**YOUR TASKS**
**A)** In the passage about the Hawaiian bobtail squid, which luminescent bacterium shares a symbiotic relationship with the squid?
**B)** Write the next part of the passage on the bobtail squid and its luminescent bacterium, picking up after its final sentence.

**GIVEN PASSAGE**
══════════
From the “cool things to do with glowing animals” department:

What do light-emitting squid have to do with your gut?  Unless you lunched on some really exotic calamari, I’m talking about symbiotic animal-bacteria relationships.

Researchers at UW-Madison are taking advantage of the symbiotic relationship between the Hawaiian bobtail squid and a luminescent bacteria, Vibrio fischeri, as a model for beneficial microbe-host interactions like those that help us digest our food and regulate our immune systems.  Humans host thousands of bacterial species, the vast majority of which are innocuous or even beneficial.  Only a handful pose a threat.  So what sets a platonic relationship apart from a pathogenic one?
══════════
[Collected data entries]
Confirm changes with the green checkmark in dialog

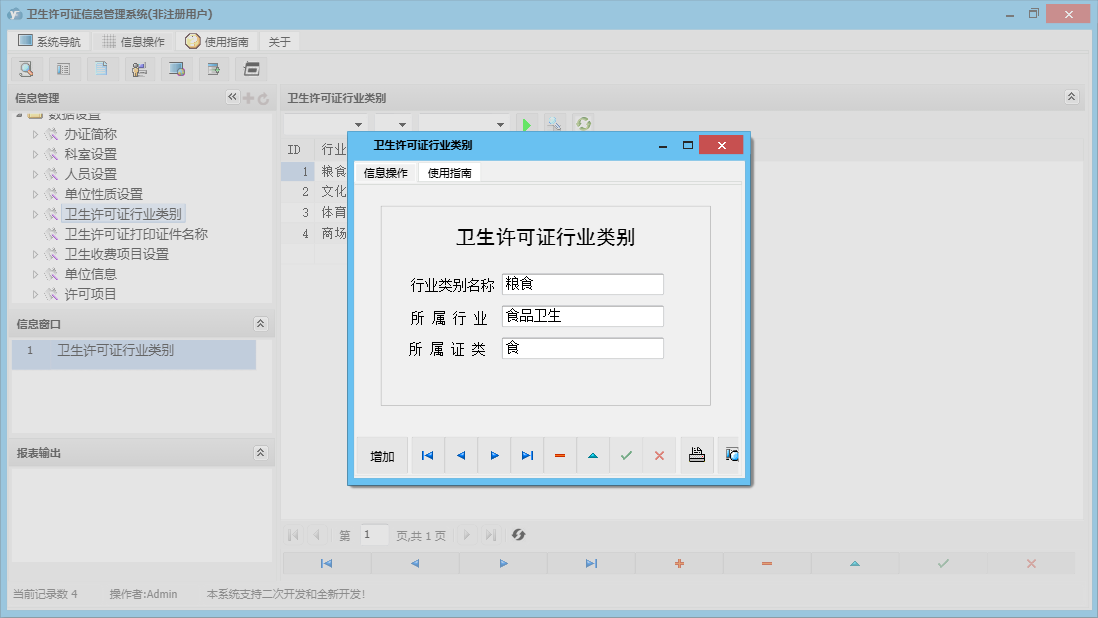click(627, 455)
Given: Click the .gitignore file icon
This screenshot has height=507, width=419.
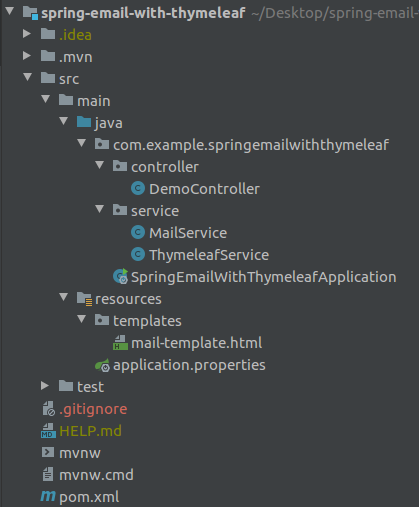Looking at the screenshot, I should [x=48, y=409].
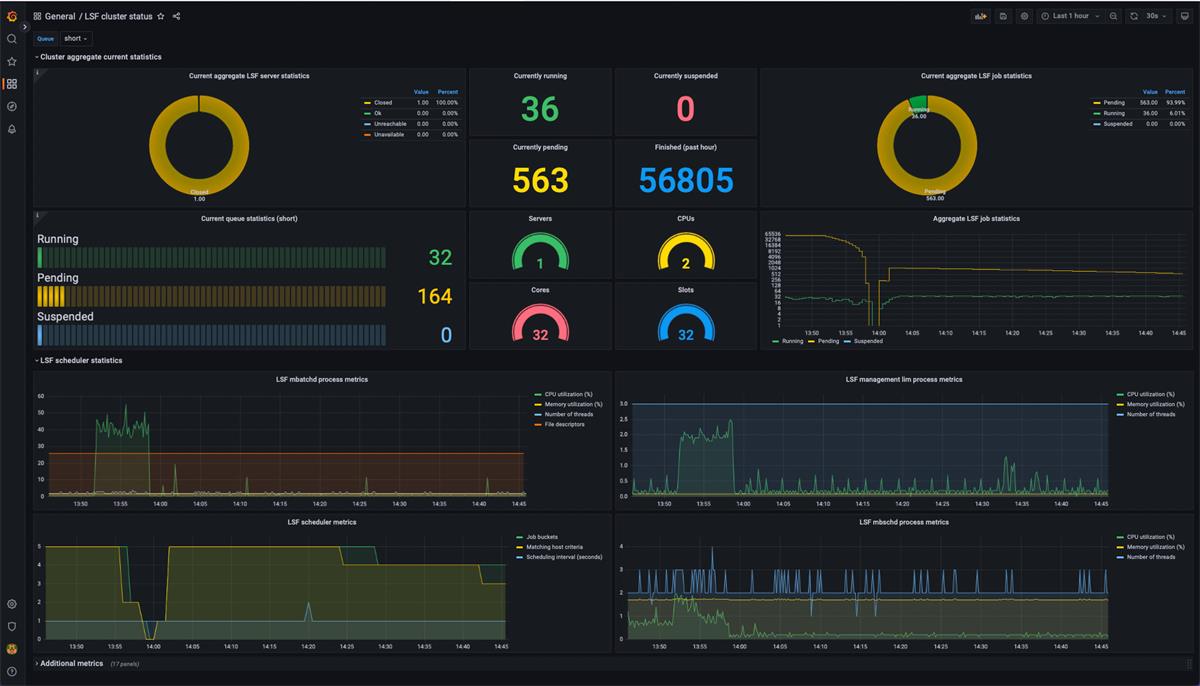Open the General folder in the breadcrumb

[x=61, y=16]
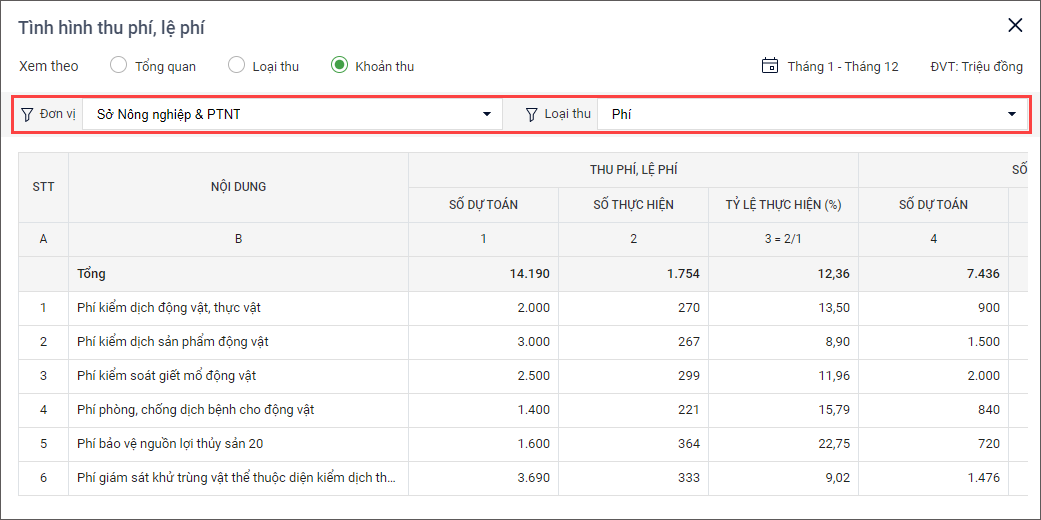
══════════
**RESPONSE LIST**
**A)** Vibrio fischeri.

**B)**
A new paper out this week in the Proceedings of the National Academy of Sciences suggests the answer lies not with the bacteria, but with the host itself.  Researchers identify a slew of microbe-induced genetic changes in the tiny squid, including a set of evolutionarily conserved genes that may hold the secrets to developing a mutually beneficial relationship.

The results – including the involvement of several genes typically associated with responses to bacterial infection – suggest we may need to rethink our understanding of the main purpose of the immune system, according to the lead scientist.  Perhaps the common signaling pathways we think of as “anti-pathogen” pathways actually evolved as symbiosis pathways.